Task description:
Continue the passage on the refractory brick for a heat exchanger's hot grid from its last sentence, keeping the same technical style.

Selected excerpt:
++++++

FIGS. 5A-E illustrate various views of an exemplary brick 500 of a first embodiment of the invention for use in a hot grid of a regenerative heat exchanger. FIG. 5E is a partial sectional view of the brick 500, while FIGS. 5A and 5D are cross-sectional views taken along lines C—C and B—B, respectively, of FIG. 5E. FIGS. 5B and 5C are plan views of the brick 500.
The high operating temperatures (e.g., greater than 600 and even greater than 1400° C. in some applications) and repeated stress cycles to which the bricks in the hot grid are subjected in the heat exchanger place extreme demands on that structure. The bricks and grid can either be strong enough to withstand the stress build-up or can be designed in such a way that it is self-adjusting to the stress build-up. This particular design relates to the former solution. The bricks and hot grid are thus of such a material and design to withstand temperature and stress variations to provide mechanical support to the particle bed by sustaining its geometry under such conditions. At the same time, the bricks and hot grid are of a design to be permeable to gases with a reasonable pressure drop and to be essentially unaffected by dust plugging. To achieve these goals, a macroscopically homogeneous structure which nevertheless has a good opening ratio for the gaseous streams is employed.
To withstand the temperature and stress variations required in the heat exchanger, the brick 500 is made of a refractory material, preferably refractory castable ceramics or refractory castable cement.
The geometry of the brick 500 allows for the formation of a cylindrical grid when the bricks are laid side-by-side with respect to sides 501, and when stacked to a desired height. Thus, the shape of the brick is preferably a sector of a circular ring of angle θ. Typically, the angle θ of the ring sector is from about 10 to 30°, more preferably about 16°. The brick 500 is typically of a length 1, measured from an inner face 510 to an outer face 506, of from about 10 to 80 cm, and of a height h of from about 15 to 50 cm.

++++++

Dataset extract:
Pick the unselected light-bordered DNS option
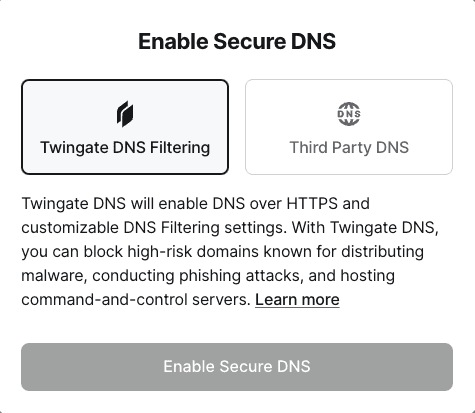tap(349, 127)
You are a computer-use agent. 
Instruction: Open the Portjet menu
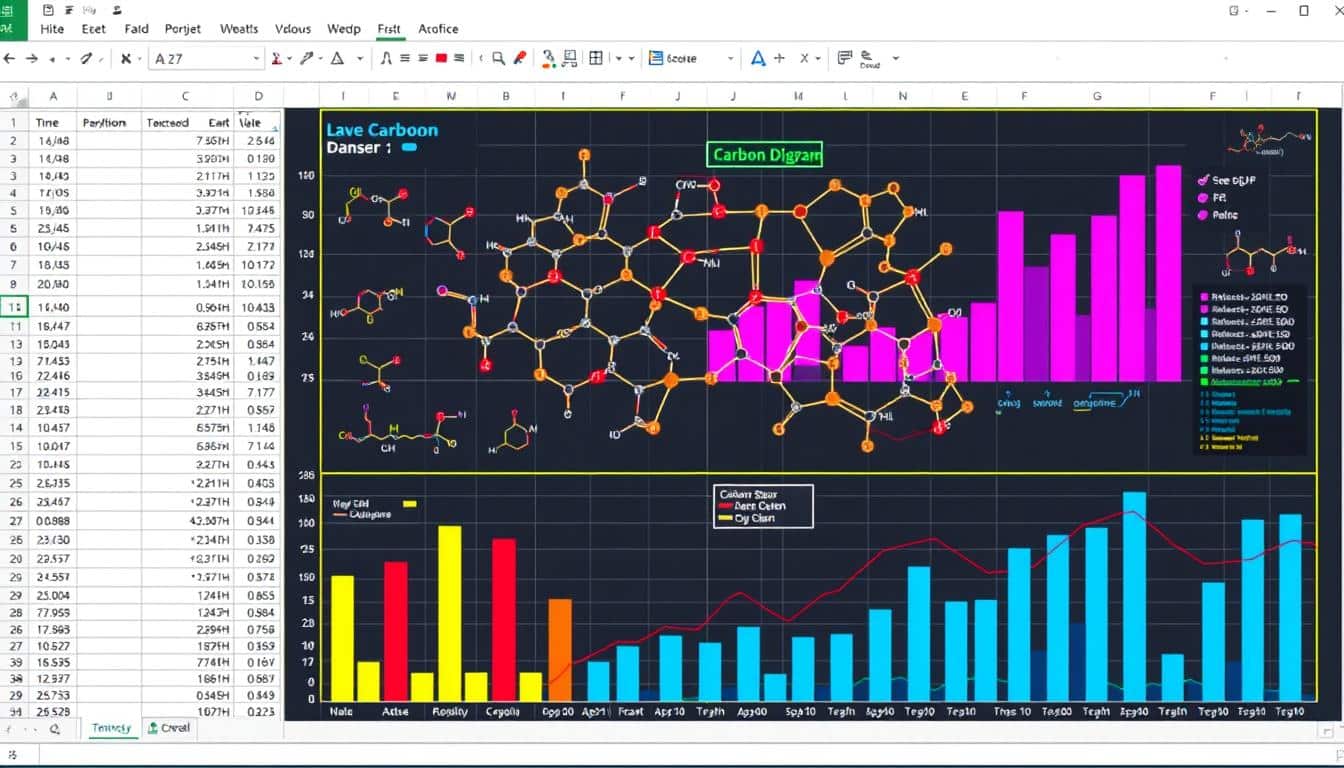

++++++

Exercise output:
The inner face 510 faces the inner hot collection chamber of the regenerator and the outer face 506 is in contact with the heat accumulation bed of the regenerator. The inner face 510 of the brick has at least one cavity 502, the cross-section of which can take various shapes. In the illustrated embodiment, the cross-section is generally rectangular. Preferably, the cross-section has a smaller dimension 504 greater than ten times the maximum diameter of the heat accumulation bed particles. Typically, the smaller dimension 504 of the cavity 502 is from about 4 to 15 cm. As shown in FIG. 5B, the exemplary brick has four cavities 502. If an individual brick has more than one cavity 502, each is preferably approximately equal in size, with the cavities being equally distributed over the inner face of the brick. These cavities typically extend for up to one half to two thirds the length 1 of the brick.
The outer portion of the brick, extending from the bottom of the cavities to the outer face 506 of the brick, is pierced by a plurality of longitudinal channels 508. Longitudinal channels 508 are fabricated in such a way that gases can freely circulate through the brick from the inner face 510 to the outer face 506 and vice versa. The bed particles are prevented from entering longitudinal channels 508 by proper sizing of the channels. In the exemplified embodiment, the longitudinal channels 508 are rectangular in cross-section, although other shapes are also envisioned. The smallest dimension of the longitudinal channels should not be larger than the diameter of the particles. In the case of the depicted rectangular channels, the larger dimension of the channels is preferably between five and ten times the smallest dimension. Typically, the smallest dimension is from about 0.3 to 1.5 cm, and the larger dimension is from about 1 to 8 cm.
The number of longitudinal channels 508 is selected to provide a suitable brick opening ratio while having sufficient material so as not to endanger the brick's mechanical properties.
Preferably, each individual brick is constructed from a single material and from a single piece of the material. Such a structure decreases the probability of a weak point in the brick by improving its homogeneity.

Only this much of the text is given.